___ Extracted data
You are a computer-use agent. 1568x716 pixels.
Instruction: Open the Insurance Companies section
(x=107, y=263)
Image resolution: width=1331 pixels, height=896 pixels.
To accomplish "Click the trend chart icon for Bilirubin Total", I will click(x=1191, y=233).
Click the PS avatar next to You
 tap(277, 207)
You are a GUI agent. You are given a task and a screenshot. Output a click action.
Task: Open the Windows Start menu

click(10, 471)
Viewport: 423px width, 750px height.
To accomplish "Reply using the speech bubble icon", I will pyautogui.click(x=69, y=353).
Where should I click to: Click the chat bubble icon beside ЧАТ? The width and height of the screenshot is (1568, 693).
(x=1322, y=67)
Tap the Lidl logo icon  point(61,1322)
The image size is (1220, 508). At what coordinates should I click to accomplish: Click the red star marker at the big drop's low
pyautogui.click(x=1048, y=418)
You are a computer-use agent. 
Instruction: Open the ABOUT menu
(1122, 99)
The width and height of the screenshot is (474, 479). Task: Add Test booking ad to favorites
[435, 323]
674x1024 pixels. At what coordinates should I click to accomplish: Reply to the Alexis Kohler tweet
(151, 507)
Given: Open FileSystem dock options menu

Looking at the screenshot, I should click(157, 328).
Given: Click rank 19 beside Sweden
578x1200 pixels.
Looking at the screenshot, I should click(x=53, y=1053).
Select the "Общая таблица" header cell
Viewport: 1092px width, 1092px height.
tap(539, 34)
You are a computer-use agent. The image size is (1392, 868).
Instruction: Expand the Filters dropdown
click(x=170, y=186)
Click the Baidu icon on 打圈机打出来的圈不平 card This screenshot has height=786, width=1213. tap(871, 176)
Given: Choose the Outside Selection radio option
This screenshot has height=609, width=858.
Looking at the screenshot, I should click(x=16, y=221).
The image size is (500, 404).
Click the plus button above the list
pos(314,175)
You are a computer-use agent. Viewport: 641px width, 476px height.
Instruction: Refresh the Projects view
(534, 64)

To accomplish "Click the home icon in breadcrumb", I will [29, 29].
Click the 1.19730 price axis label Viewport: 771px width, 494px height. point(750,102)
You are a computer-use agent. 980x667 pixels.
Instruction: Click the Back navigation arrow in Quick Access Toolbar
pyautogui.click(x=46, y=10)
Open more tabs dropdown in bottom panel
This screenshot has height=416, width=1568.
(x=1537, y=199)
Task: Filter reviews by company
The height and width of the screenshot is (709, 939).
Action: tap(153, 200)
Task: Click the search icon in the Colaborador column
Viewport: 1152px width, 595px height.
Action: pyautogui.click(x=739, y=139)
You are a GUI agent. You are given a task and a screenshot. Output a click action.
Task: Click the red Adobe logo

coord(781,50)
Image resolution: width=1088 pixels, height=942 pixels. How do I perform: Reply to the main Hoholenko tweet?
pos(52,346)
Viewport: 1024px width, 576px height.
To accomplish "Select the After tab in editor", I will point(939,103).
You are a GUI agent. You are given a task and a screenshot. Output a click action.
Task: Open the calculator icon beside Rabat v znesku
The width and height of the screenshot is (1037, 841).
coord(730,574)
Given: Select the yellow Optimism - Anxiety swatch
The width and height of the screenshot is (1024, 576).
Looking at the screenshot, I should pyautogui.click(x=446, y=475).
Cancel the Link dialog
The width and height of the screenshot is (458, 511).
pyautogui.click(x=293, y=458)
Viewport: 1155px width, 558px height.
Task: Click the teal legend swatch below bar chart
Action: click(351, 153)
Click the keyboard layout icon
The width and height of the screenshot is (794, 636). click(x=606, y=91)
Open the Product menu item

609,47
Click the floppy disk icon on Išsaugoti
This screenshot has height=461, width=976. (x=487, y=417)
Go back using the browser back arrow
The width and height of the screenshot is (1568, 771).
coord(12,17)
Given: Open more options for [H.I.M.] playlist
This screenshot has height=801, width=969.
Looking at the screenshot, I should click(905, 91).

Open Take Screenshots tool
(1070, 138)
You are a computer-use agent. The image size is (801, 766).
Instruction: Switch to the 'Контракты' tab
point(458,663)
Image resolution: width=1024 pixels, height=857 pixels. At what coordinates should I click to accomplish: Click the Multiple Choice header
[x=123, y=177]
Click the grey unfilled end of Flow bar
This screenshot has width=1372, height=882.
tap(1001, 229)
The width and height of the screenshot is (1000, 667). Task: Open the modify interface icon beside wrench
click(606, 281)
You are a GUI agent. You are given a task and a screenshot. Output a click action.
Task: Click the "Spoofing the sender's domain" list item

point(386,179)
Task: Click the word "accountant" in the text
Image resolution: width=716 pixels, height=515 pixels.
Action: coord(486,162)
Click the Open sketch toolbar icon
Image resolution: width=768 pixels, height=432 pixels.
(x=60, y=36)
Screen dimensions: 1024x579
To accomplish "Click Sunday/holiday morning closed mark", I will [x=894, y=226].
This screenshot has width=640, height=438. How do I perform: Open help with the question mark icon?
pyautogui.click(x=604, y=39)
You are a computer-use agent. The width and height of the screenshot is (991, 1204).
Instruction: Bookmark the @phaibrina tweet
______
■ Exercise requirements: In the data above, how many lines contain the word "using"? Only the number is wanted.

■ Task solution: 2